═════ Available data ═════

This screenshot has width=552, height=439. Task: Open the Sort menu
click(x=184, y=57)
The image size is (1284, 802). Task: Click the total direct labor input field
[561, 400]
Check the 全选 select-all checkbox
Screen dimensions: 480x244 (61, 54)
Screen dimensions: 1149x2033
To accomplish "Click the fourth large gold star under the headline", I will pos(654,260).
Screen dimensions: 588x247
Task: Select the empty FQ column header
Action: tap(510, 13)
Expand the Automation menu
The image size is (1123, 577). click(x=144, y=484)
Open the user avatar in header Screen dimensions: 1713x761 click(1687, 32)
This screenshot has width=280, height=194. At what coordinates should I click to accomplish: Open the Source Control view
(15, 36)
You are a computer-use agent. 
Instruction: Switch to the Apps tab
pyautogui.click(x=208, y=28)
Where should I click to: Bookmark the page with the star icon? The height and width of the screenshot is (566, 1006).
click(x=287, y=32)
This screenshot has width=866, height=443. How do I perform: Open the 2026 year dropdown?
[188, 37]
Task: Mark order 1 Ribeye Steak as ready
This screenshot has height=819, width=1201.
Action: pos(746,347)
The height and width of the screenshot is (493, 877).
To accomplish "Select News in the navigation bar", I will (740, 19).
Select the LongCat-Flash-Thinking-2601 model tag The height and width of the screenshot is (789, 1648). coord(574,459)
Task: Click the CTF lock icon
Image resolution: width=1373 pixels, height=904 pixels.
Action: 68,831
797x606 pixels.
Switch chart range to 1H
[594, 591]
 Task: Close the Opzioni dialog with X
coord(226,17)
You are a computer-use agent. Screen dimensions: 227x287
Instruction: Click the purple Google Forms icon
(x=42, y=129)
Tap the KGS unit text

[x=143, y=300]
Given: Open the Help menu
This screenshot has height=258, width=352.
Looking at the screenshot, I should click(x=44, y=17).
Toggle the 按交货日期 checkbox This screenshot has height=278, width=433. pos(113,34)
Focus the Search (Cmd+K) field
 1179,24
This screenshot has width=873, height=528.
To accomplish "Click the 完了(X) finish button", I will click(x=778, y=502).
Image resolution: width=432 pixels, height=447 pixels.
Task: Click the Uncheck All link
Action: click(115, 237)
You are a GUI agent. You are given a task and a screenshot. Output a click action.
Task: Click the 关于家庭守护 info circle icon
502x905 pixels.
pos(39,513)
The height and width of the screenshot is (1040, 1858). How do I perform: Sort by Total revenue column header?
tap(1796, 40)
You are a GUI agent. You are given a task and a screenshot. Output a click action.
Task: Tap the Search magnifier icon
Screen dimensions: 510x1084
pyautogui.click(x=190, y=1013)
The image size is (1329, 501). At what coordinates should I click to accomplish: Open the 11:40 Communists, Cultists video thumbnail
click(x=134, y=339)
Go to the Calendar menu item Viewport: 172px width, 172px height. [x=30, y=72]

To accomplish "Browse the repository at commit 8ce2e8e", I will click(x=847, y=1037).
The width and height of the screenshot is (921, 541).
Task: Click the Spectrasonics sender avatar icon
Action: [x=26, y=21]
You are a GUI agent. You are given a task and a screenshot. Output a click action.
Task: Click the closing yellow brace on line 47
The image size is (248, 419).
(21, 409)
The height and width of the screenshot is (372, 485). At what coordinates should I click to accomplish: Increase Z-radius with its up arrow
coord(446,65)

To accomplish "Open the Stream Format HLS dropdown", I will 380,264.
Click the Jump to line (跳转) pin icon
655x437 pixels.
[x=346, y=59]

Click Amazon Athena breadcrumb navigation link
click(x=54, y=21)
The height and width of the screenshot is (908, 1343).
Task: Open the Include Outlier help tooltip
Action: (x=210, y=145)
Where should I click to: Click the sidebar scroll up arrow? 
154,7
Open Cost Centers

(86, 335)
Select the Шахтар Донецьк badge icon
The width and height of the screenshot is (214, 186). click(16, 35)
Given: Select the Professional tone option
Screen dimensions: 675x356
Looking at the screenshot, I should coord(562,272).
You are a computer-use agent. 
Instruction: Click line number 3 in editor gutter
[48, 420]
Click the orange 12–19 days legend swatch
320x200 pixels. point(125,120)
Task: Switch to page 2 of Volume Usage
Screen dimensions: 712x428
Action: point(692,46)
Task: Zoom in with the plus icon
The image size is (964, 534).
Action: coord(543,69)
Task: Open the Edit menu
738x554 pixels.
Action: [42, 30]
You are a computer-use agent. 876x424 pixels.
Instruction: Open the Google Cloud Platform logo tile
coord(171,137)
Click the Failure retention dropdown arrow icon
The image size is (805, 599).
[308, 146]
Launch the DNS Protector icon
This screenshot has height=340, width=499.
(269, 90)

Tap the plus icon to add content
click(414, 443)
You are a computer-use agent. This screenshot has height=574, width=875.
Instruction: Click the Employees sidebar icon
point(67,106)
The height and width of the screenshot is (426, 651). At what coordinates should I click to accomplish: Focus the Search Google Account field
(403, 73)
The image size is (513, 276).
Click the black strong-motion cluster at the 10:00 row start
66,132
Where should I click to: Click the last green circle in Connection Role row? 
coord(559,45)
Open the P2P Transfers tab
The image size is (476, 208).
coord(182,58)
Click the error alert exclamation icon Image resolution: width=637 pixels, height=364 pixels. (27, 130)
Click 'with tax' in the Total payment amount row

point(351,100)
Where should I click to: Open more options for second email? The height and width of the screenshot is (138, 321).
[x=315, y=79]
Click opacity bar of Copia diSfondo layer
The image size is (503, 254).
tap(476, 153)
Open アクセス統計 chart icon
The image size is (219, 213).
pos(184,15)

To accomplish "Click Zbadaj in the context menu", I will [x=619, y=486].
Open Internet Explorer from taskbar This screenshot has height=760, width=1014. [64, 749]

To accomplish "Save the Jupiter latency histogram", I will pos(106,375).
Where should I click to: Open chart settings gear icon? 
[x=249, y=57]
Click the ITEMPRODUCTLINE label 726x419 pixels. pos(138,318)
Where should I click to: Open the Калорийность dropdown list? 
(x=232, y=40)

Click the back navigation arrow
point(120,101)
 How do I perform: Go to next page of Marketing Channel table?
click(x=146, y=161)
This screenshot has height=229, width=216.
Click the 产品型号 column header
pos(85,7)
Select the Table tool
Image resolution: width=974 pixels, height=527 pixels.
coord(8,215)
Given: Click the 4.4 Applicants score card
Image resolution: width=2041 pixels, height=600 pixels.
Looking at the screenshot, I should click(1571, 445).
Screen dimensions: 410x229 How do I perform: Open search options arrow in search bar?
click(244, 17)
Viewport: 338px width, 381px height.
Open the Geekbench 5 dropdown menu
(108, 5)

═════

§ Task directions: Rewrite all of the records above, swapping "Where should I click to:" for "Which point should I click to:" and keeping everything else the same.

§ Solution to the problem:
This screenshot has width=552, height=439. Task: Open the Sort menu
click(x=184, y=57)
The image size is (1284, 802). Task: Click the total direct labor input field
[561, 400]
Check the 全选 select-all checkbox
Screen dimensions: 480x244 (61, 54)
Screen dimensions: 1149x2033
To accomplish "Click the fourth large gold star under the headline", I will pos(654,260).
Screen dimensions: 588x247
Task: Select the empty FQ column header
Action: tap(510, 13)
Expand the Automation menu
The image size is (1123, 577). click(x=144, y=484)
Open the user avatar in header Screen dimensions: 1713x761 click(1687, 32)
This screenshot has width=280, height=194. At what coordinates should I click to accomplish: Open the Source Control view
(15, 36)
You are a computer-use agent. 
Instruction: Switch to the Apps tab
pyautogui.click(x=208, y=28)
Which point should I click to: Bookmark the page with the star icon? The height and width of the screenshot is (566, 1006).
click(x=287, y=32)
This screenshot has width=866, height=443. How do I perform: Open the 2026 year dropdown?
[188, 37]
Task: Mark order 1 Ribeye Steak as ready
This screenshot has height=819, width=1201.
Action: pos(746,347)
The height and width of the screenshot is (493, 877).
To accomplish "Select News in the navigation bar", I will (740, 19).
Select the LongCat-Flash-Thinking-2601 model tag The height and width of the screenshot is (789, 1648). coord(574,459)
Task: Click the CTF lock icon
Image resolution: width=1373 pixels, height=904 pixels.
Action: 68,831
797x606 pixels.
Switch chart range to 1H
[594, 591]
 Task: Close the Opzioni dialog with X
coord(226,17)
You are a computer-use agent. Screen dimensions: 227x287
Instruction: Click the purple Google Forms icon
(x=42, y=129)
Tap the KGS unit text

[x=143, y=300]
Given: Open the Help menu
This screenshot has height=258, width=352.
Looking at the screenshot, I should click(x=44, y=17).
Toggle the 按交货日期 checkbox This screenshot has height=278, width=433. pos(113,34)
Focus the Search (Cmd+K) field
 1179,24
This screenshot has width=873, height=528.
To accomplish "Click the 完了(X) finish button", I will click(x=778, y=502).
Image resolution: width=432 pixels, height=447 pixels.
Task: Click the Uncheck All link
Action: click(115, 237)
You are a GUI agent. You are given a task and a screenshot. Output a click action.
Task: Click the 关于家庭守护 info circle icon
502x905 pixels.
pos(39,513)
The height and width of the screenshot is (1040, 1858). How do I perform: Sort by Total revenue column header?
tap(1796, 40)
You are a GUI agent. You are given a task and a screenshot. Output a click action.
Task: Tap the Search magnifier icon
Screen dimensions: 510x1084
pyautogui.click(x=190, y=1013)
The image size is (1329, 501). At what coordinates should I click to accomplish: Open the 11:40 Communists, Cultists video thumbnail
click(x=134, y=339)
Go to the Calendar menu item Viewport: 172px width, 172px height. [x=30, y=72]

To accomplish "Browse the repository at commit 8ce2e8e", I will click(x=847, y=1037).
The width and height of the screenshot is (921, 541).
Task: Click the Spectrasonics sender avatar icon
Action: [x=26, y=21]
You are a GUI agent. You are given a task and a screenshot. Output a click action.
Task: Click the closing yellow brace on line 47
The image size is (248, 419).
(21, 409)
The height and width of the screenshot is (372, 485). At what coordinates should I click to accomplish: Increase Z-radius with its up arrow
coord(446,65)

To accomplish "Open the Stream Format HLS dropdown", I will 380,264.
Click the Jump to line (跳转) pin icon
655x437 pixels.
[x=346, y=59]

Click Amazon Athena breadcrumb navigation link
click(x=54, y=21)
The height and width of the screenshot is (908, 1343).
Task: Open the Include Outlier help tooltip
Action: (x=210, y=145)
Which point should I click to: Click the sidebar scroll up arrow? 
154,7
Open Cost Centers

(86, 335)
Select the Шахтар Донецьк badge icon
The width and height of the screenshot is (214, 186). click(16, 35)
Given: Select the Professional tone option
Screen dimensions: 675x356
Looking at the screenshot, I should coord(562,272).
You are a computer-use agent. 
Instruction: Click line number 3 in editor gutter
[48, 420]
Click the orange 12–19 days legend swatch
320x200 pixels. point(125,120)
Task: Switch to page 2 of Volume Usage
Screen dimensions: 712x428
Action: point(692,46)
Task: Zoom in with the plus icon
The image size is (964, 534).
Action: coord(543,69)
Task: Open the Edit menu
738x554 pixels.
Action: [42, 30]
You are a computer-use agent. 876x424 pixels.
Instruction: Open the Google Cloud Platform logo tile
coord(171,137)
Click the Failure retention dropdown arrow icon
The image size is (805, 599).
[308, 146]
Launch the DNS Protector icon
This screenshot has height=340, width=499.
(269, 90)

Tap the plus icon to add content
click(414, 443)
You are a computer-use agent. This screenshot has height=574, width=875.
Instruction: Click the Employees sidebar icon
point(67,106)
The height and width of the screenshot is (426, 651). At what coordinates should I click to accomplish: Focus the Search Google Account field
(403, 73)
The image size is (513, 276).
Click the black strong-motion cluster at the 10:00 row start
66,132
Which point should I click to: Click the last green circle in Connection Role row? 
coord(559,45)
Open the P2P Transfers tab
The image size is (476, 208).
coord(182,58)
Click the error alert exclamation icon Image resolution: width=637 pixels, height=364 pixels. (27, 130)
Click 'with tax' in the Total payment amount row

point(351,100)
Which point should I click to: Open more options for second email? The height and width of the screenshot is (138, 321).
[x=315, y=79]
Click opacity bar of Copia diSfondo layer
The image size is (503, 254).
tap(476, 153)
Open アクセス統計 chart icon
The image size is (219, 213).
pos(184,15)

To accomplish "Click Zbadaj in the context menu", I will [x=619, y=486].
Open Internet Explorer from taskbar This screenshot has height=760, width=1014. [64, 749]

To accomplish "Save the Jupiter latency histogram", I will pos(106,375).
Which point should I click to: Open chart settings gear icon? 
[x=249, y=57]
Click the ITEMPRODUCTLINE label 726x419 pixels. pos(138,318)
Which point should I click to: Open the Калорийность dropdown list? 
(x=232, y=40)

Click the back navigation arrow
point(120,101)
 How do I perform: Go to next page of Marketing Channel table?
click(x=146, y=161)
This screenshot has height=229, width=216.
Click the 产品型号 column header
pos(85,7)
Select the Table tool
Image resolution: width=974 pixels, height=527 pixels.
coord(8,215)
Given: Click the 4.4 Applicants score card
Image resolution: width=2041 pixels, height=600 pixels.
Looking at the screenshot, I should click(1571, 445).
Screen dimensions: 410x229 How do I perform: Open search options arrow in search bar?
click(244, 17)
Viewport: 338px width, 381px height.
Open the Geekbench 5 dropdown menu
(108, 5)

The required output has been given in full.